> _Supplied material_

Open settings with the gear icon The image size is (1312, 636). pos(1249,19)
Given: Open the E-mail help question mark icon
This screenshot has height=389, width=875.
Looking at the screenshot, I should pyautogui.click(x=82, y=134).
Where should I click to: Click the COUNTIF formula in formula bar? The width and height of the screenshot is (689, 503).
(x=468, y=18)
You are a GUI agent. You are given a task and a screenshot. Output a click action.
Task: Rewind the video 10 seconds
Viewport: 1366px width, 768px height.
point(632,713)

* * *

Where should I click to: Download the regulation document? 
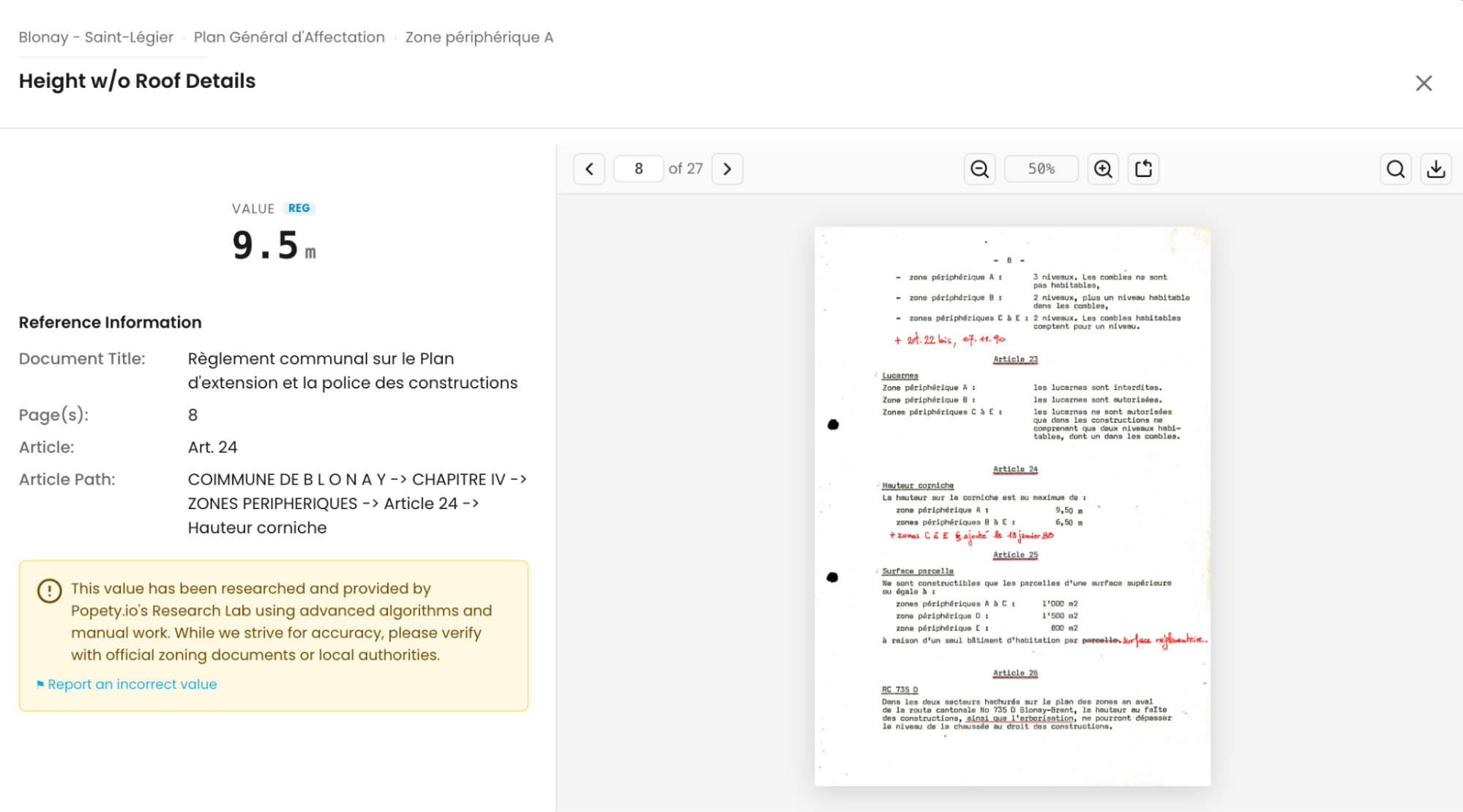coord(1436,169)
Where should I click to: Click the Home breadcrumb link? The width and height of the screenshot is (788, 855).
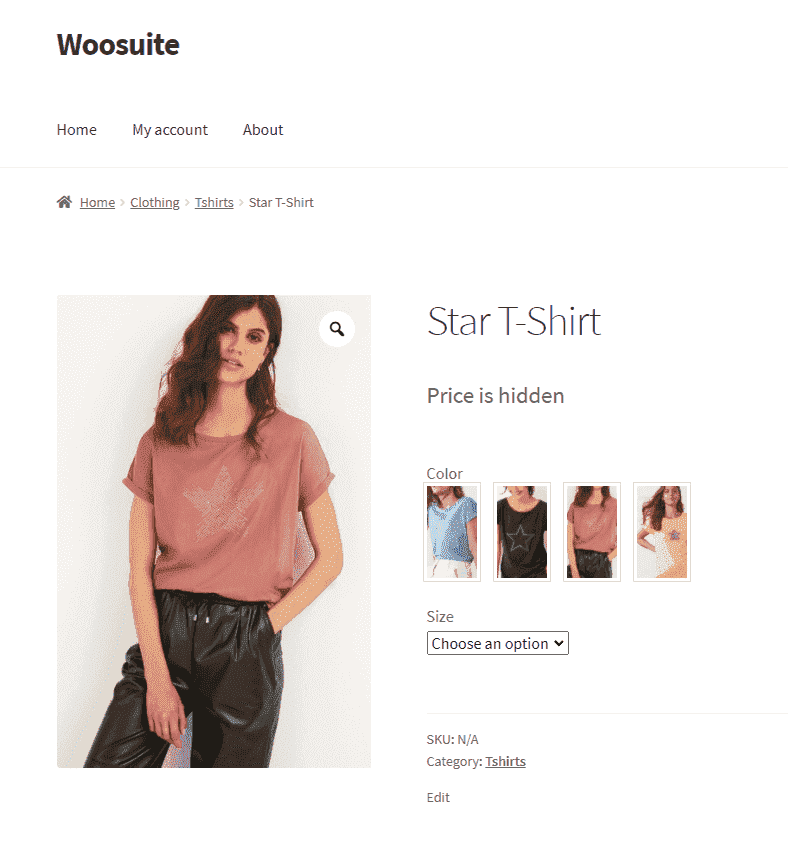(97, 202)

> _Aim of the exercise_
Copy each line from the entries above that has the word "Open" in it.

> _Solution for this problem_
Open settings with the gear icon The image size is (1312, 636). pos(1249,19)
Given: Open the E-mail help question mark icon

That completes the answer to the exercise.